When a line contains the string "computer", it counts once; give the total of such lines in the entries below and nothing else.

########################################

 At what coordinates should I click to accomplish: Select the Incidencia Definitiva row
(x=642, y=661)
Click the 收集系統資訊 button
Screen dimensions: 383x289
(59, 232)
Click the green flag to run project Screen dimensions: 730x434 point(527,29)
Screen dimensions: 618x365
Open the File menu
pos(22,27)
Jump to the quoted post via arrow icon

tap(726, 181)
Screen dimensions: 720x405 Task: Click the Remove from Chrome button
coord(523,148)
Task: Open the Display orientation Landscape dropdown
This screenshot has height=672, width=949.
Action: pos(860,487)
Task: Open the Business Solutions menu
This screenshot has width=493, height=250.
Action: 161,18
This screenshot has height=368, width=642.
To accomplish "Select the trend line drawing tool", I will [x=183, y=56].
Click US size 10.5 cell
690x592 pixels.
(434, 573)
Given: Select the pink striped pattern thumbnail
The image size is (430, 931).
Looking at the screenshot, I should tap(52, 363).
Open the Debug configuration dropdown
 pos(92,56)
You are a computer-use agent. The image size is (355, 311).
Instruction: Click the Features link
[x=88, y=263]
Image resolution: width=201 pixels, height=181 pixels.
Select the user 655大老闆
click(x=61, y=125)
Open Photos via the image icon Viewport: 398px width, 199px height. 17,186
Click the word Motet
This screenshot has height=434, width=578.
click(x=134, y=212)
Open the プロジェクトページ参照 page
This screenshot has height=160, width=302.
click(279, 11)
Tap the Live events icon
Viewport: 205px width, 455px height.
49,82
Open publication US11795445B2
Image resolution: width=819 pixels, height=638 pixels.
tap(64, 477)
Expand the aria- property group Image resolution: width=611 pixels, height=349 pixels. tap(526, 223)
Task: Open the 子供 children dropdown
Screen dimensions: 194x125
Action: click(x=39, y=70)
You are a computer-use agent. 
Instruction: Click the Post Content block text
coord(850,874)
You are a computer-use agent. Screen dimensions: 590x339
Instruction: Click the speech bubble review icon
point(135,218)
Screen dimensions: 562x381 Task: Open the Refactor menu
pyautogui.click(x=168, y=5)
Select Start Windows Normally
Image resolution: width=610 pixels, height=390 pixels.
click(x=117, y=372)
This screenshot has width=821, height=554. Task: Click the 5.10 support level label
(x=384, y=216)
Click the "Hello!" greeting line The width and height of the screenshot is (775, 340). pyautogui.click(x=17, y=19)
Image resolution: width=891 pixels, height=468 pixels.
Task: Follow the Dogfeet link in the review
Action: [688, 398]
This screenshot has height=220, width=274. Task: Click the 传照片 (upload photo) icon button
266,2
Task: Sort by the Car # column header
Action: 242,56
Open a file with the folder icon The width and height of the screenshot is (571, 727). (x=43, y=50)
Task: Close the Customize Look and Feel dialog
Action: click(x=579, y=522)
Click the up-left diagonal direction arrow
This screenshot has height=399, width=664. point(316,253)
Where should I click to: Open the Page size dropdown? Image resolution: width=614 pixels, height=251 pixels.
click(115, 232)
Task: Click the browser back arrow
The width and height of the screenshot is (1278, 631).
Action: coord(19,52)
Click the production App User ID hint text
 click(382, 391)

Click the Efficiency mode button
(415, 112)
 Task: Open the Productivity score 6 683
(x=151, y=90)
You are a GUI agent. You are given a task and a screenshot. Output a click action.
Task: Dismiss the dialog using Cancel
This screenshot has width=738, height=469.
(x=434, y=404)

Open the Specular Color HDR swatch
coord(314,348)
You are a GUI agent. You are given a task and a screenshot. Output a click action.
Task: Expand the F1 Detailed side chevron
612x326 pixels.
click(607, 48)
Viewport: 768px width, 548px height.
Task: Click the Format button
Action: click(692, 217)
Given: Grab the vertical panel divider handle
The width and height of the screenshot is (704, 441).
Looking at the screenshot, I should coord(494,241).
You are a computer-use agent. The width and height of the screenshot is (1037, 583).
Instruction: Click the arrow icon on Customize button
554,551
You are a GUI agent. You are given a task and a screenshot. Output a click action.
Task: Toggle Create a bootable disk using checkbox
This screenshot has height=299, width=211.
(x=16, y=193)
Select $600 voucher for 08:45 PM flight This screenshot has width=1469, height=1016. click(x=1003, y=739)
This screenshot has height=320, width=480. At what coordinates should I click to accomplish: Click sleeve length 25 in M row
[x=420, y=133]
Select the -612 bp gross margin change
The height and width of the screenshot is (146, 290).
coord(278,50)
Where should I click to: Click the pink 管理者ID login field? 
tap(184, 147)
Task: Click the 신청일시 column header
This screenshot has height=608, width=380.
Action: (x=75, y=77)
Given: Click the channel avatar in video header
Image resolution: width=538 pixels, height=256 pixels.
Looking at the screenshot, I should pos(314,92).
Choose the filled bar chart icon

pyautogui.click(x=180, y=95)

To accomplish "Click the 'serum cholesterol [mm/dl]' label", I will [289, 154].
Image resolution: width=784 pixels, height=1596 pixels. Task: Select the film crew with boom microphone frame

########################################

• The answer: 4